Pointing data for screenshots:
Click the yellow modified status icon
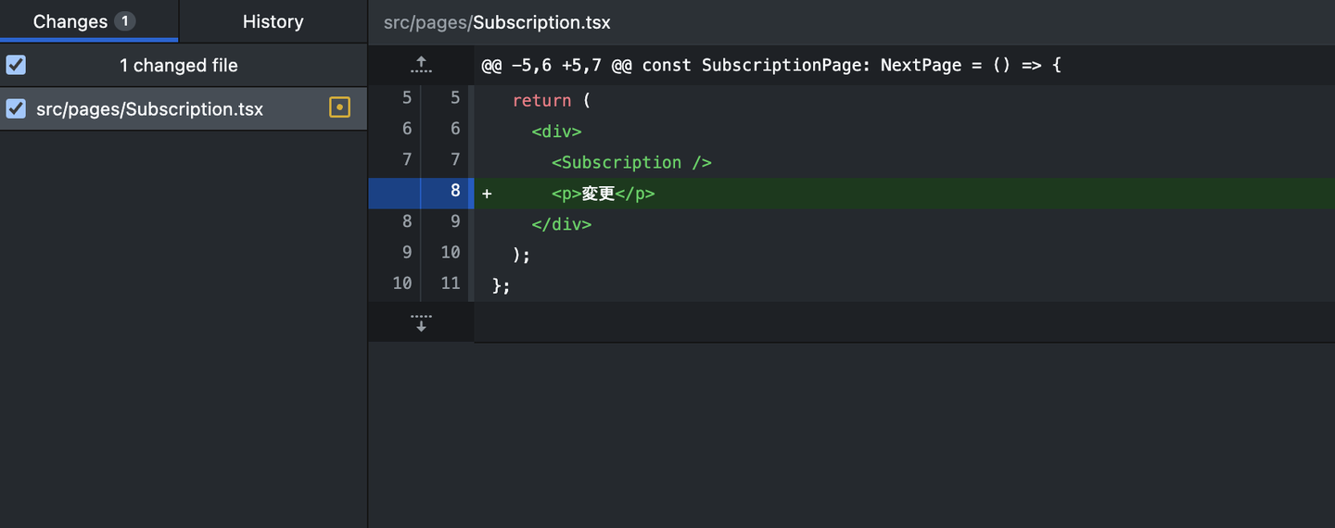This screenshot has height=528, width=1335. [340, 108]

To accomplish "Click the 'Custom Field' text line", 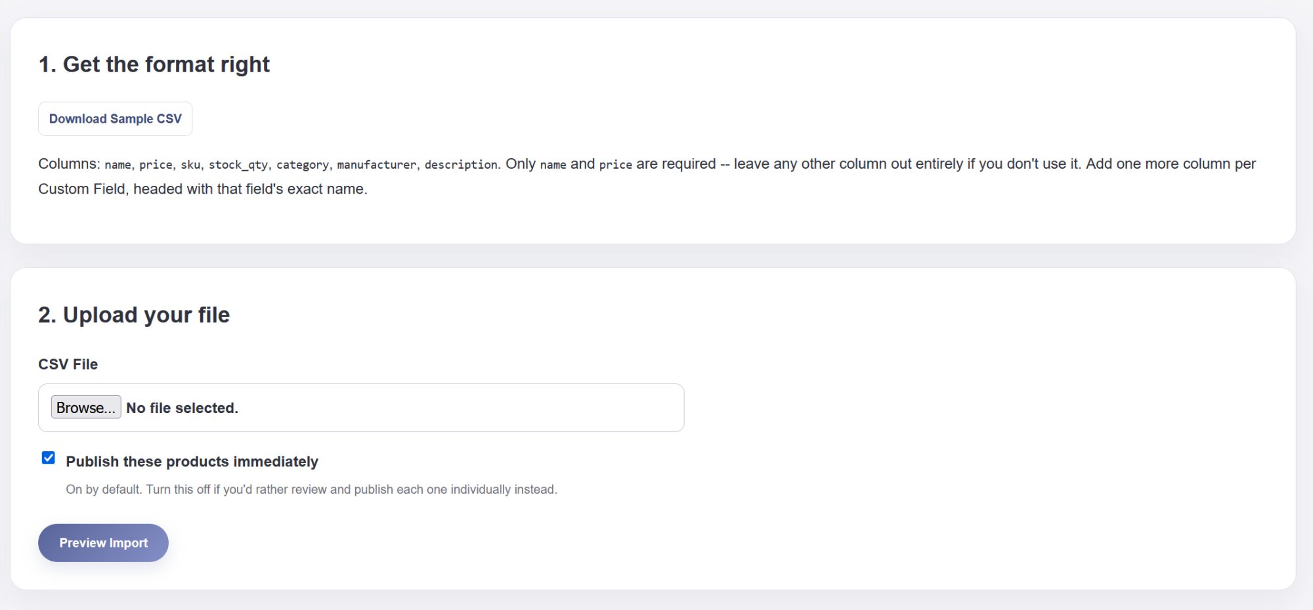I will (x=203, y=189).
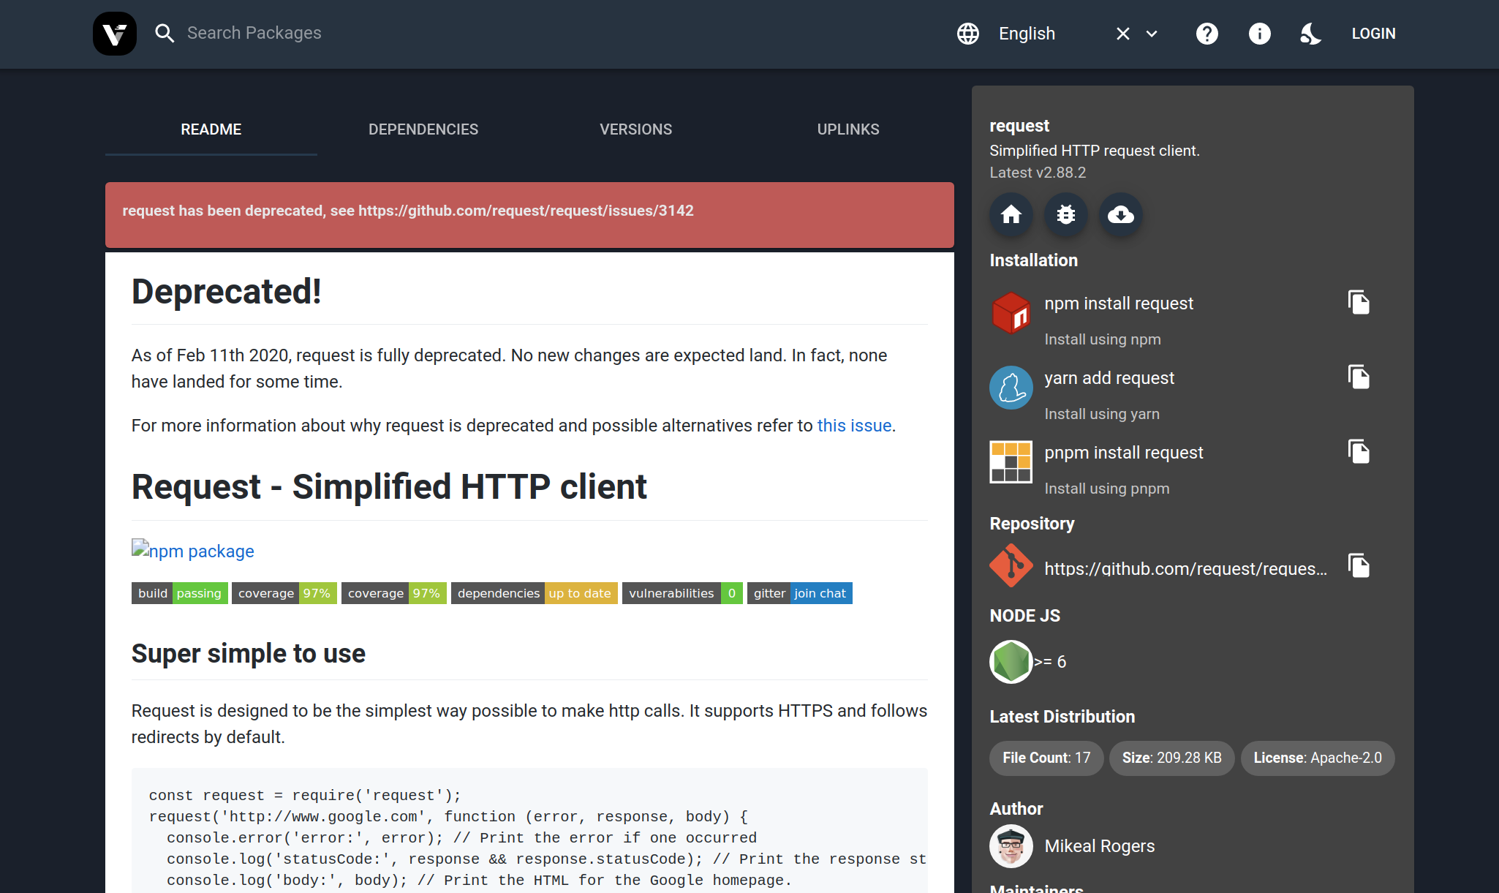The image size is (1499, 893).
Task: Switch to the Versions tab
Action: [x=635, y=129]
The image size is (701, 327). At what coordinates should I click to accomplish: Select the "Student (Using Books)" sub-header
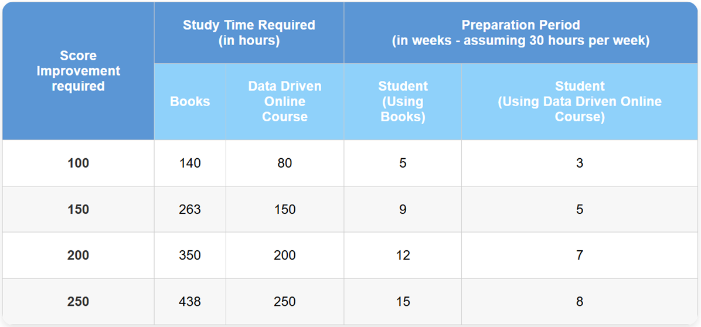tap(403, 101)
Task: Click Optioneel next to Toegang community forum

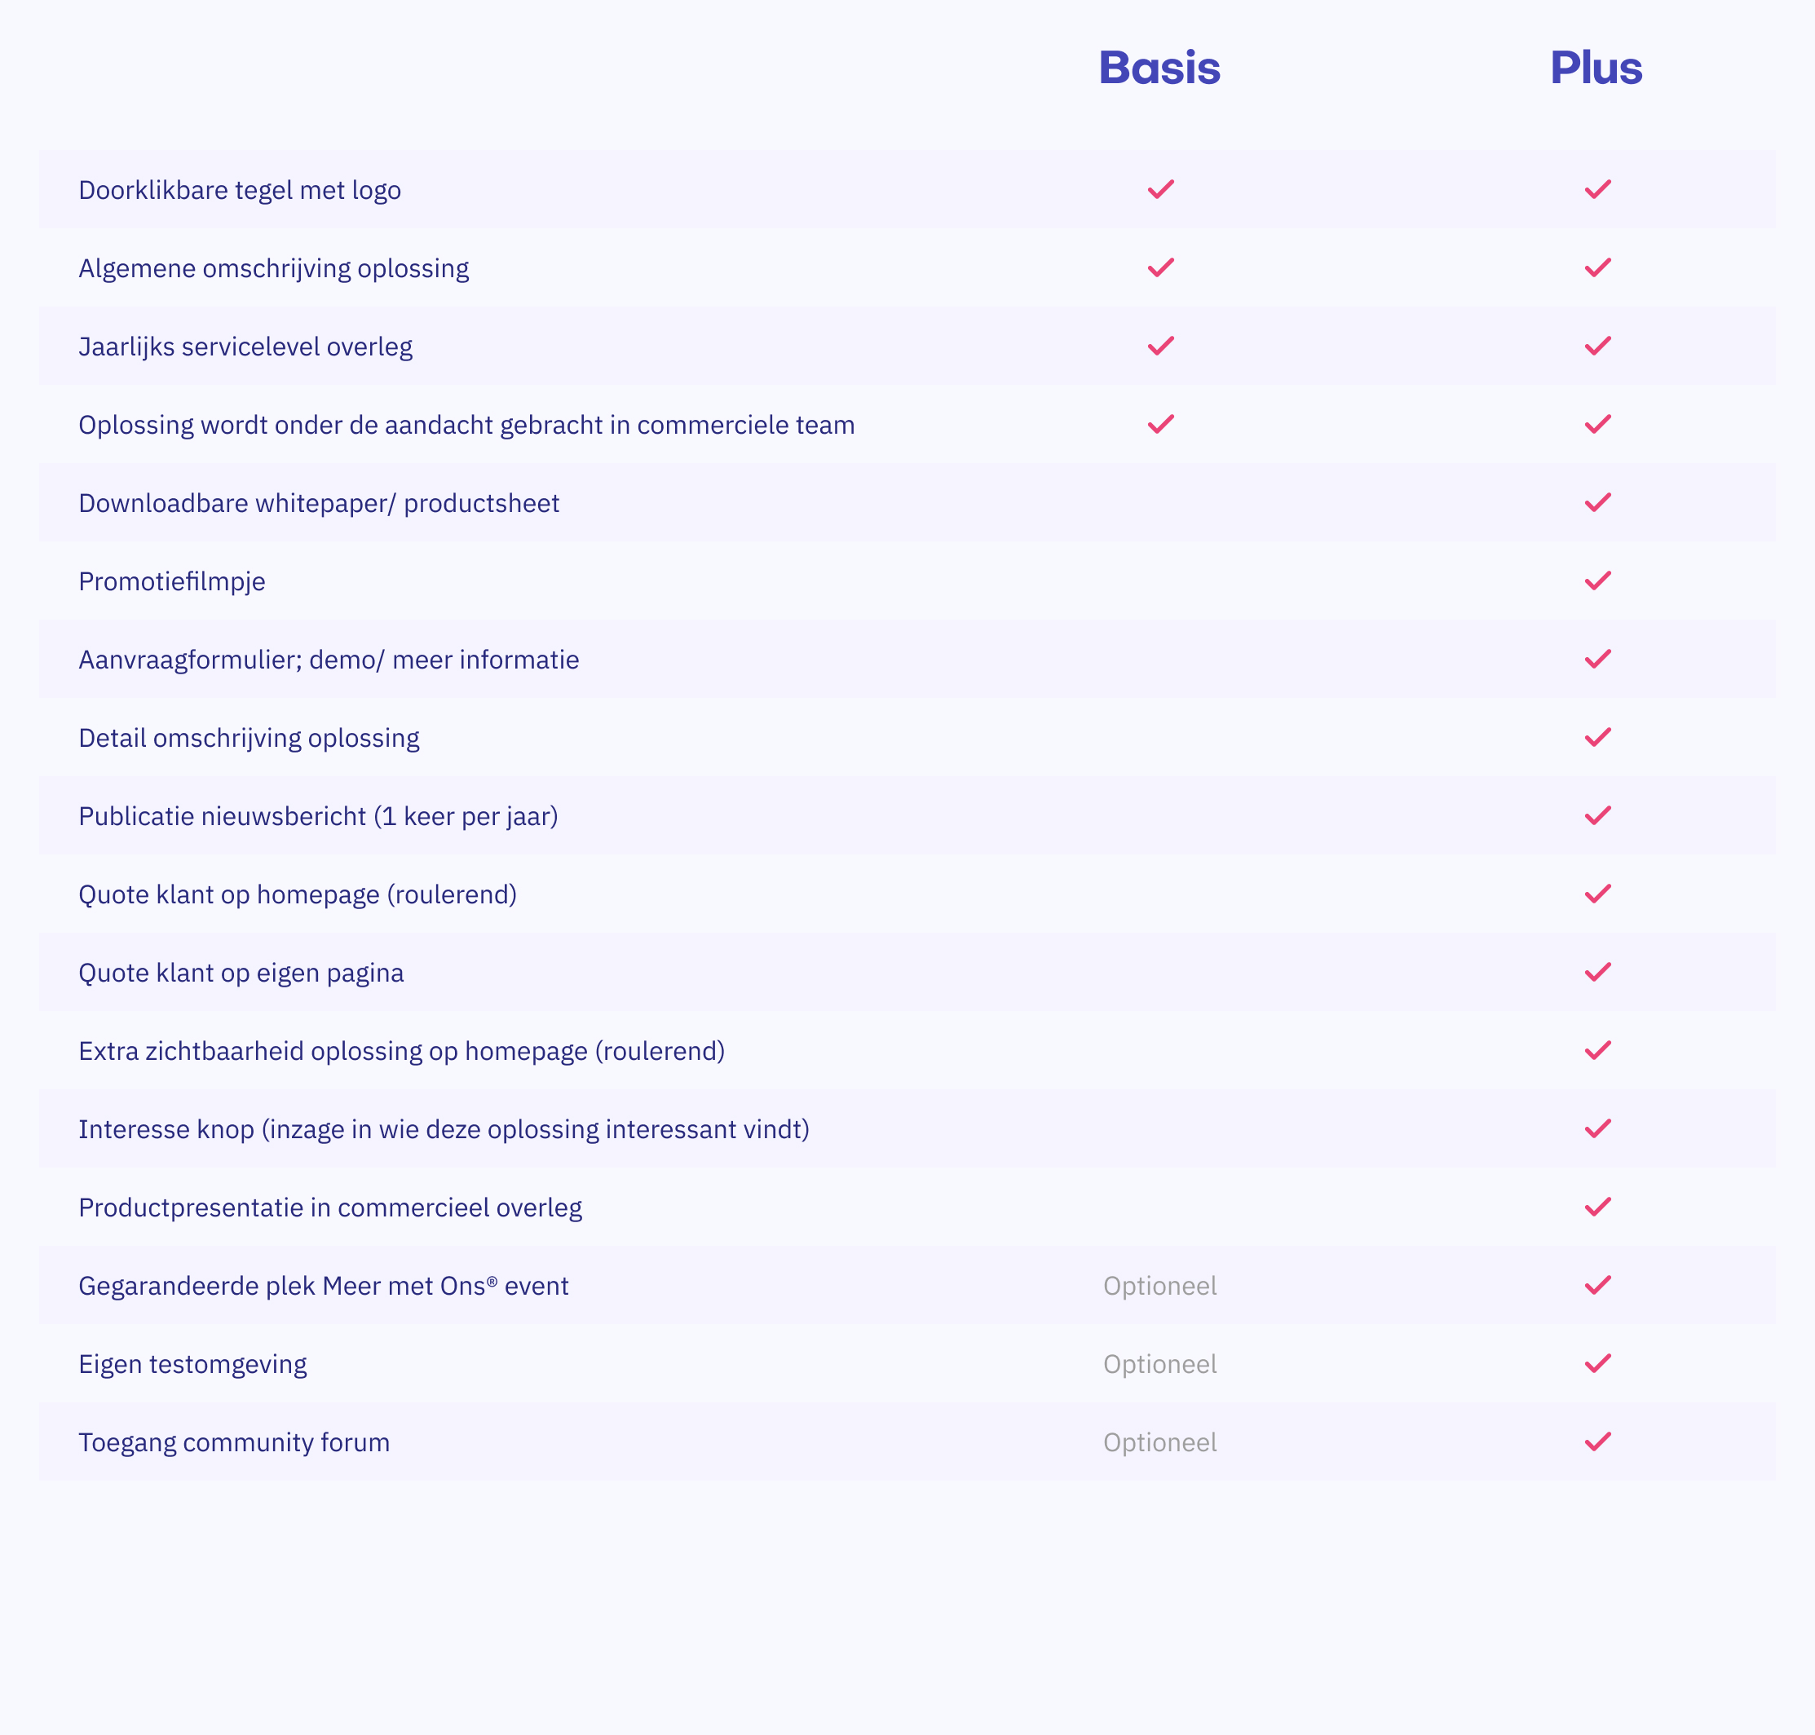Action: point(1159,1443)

▶ **Task**
Reproduce the stretch of the records from the line containing "The image size is (701, 327)." through the end of the records, word for word. Leave the pictures out of your copy.

▶ **Exercise answer**
The image size is (701, 327). At what coordinates should I click to accomplish: Select the "Student (Using Books)" sub-header
tap(403, 101)
Task: Click Optioneel next to Toegang community forum

Action: point(1159,1443)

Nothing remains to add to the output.